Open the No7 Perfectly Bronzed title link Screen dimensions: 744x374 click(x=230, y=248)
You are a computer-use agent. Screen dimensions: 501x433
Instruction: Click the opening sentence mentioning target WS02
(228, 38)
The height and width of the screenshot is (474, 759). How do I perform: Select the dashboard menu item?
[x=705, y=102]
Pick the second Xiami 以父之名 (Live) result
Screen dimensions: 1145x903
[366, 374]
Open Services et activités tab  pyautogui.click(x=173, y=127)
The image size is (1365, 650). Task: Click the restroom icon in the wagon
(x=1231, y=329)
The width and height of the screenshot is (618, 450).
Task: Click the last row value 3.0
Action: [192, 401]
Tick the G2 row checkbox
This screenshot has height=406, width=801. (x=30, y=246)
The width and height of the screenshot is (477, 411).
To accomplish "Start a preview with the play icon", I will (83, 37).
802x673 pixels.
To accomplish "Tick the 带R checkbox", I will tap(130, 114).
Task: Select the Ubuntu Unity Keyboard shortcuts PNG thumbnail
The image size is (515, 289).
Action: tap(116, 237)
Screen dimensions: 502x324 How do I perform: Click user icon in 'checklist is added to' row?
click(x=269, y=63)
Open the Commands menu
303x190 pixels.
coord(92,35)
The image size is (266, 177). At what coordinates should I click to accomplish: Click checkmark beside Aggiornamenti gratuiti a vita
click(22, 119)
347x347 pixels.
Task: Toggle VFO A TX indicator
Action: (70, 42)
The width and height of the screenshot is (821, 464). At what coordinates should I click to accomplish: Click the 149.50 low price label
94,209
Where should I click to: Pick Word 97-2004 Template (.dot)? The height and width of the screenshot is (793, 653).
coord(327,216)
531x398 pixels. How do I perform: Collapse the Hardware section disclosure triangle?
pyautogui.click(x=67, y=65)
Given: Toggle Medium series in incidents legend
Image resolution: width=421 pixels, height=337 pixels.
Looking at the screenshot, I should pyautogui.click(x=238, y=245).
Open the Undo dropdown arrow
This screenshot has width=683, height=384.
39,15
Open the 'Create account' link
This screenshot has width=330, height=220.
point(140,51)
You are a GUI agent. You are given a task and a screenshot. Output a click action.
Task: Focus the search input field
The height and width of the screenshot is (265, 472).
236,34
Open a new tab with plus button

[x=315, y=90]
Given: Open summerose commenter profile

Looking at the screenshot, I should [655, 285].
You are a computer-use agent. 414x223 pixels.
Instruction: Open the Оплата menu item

####################

• WHAT IS BEING ASKED:
Exactly as given, repeat every record above.

• REPLY:
Open the No7 Perfectly Bronzed title link Screen dimensions: 744x374 click(x=230, y=248)
You are a computer-use agent. Screen dimensions: 501x433
Instruction: Click the opening sentence mentioning target WS02
(228, 38)
The height and width of the screenshot is (474, 759). How do I perform: Select the dashboard menu item?
[x=705, y=102]
Pick the second Xiami 以父之名 (Live) result
Screen dimensions: 1145x903
[366, 374]
Open Services et activités tab  pyautogui.click(x=173, y=127)
The image size is (1365, 650). Task: Click the restroom icon in the wagon
(x=1231, y=329)
The width and height of the screenshot is (618, 450).
Task: Click the last row value 3.0
Action: [192, 401]
Tick the G2 row checkbox
This screenshot has height=406, width=801. (x=30, y=246)
The width and height of the screenshot is (477, 411).
To accomplish "Start a preview with the play icon", I will (83, 37).
802x673 pixels.
To accomplish "Tick the 带R checkbox", I will tap(130, 114).
Task: Select the Ubuntu Unity Keyboard shortcuts PNG thumbnail
The image size is (515, 289).
Action: tap(116, 237)
Screen dimensions: 502x324 How do I perform: Click user icon in 'checklist is added to' row?
click(x=269, y=63)
Open the Commands menu
303x190 pixels.
coord(92,35)
The image size is (266, 177). At what coordinates should I click to accomplish: Click checkmark beside Aggiornamenti gratuiti a vita
click(22, 119)
347x347 pixels.
Task: Toggle VFO A TX indicator
Action: (70, 42)
The width and height of the screenshot is (821, 464). At what coordinates should I click to accomplish: Click the 149.50 low price label
94,209
Where should I click to: Pick Word 97-2004 Template (.dot)? The height and width of the screenshot is (793, 653).
coord(327,216)
531x398 pixels. How do I perform: Collapse the Hardware section disclosure triangle?
pyautogui.click(x=67, y=65)
Given: Toggle Medium series in incidents legend
Image resolution: width=421 pixels, height=337 pixels.
Looking at the screenshot, I should pyautogui.click(x=238, y=245).
Open the Undo dropdown arrow
This screenshot has width=683, height=384.
39,15
Open the 'Create account' link
This screenshot has width=330, height=220.
point(140,51)
You are a GUI agent. You are given a task and a screenshot. Output a click action.
Task: Focus the search input field
The height and width of the screenshot is (265, 472).
236,34
Open a new tab with plus button

[x=315, y=90]
Given: Open summerose commenter profile

Looking at the screenshot, I should [655, 285].
You are a computer-use agent. 414x223 pixels.
Instruction: Open the Оплата menu item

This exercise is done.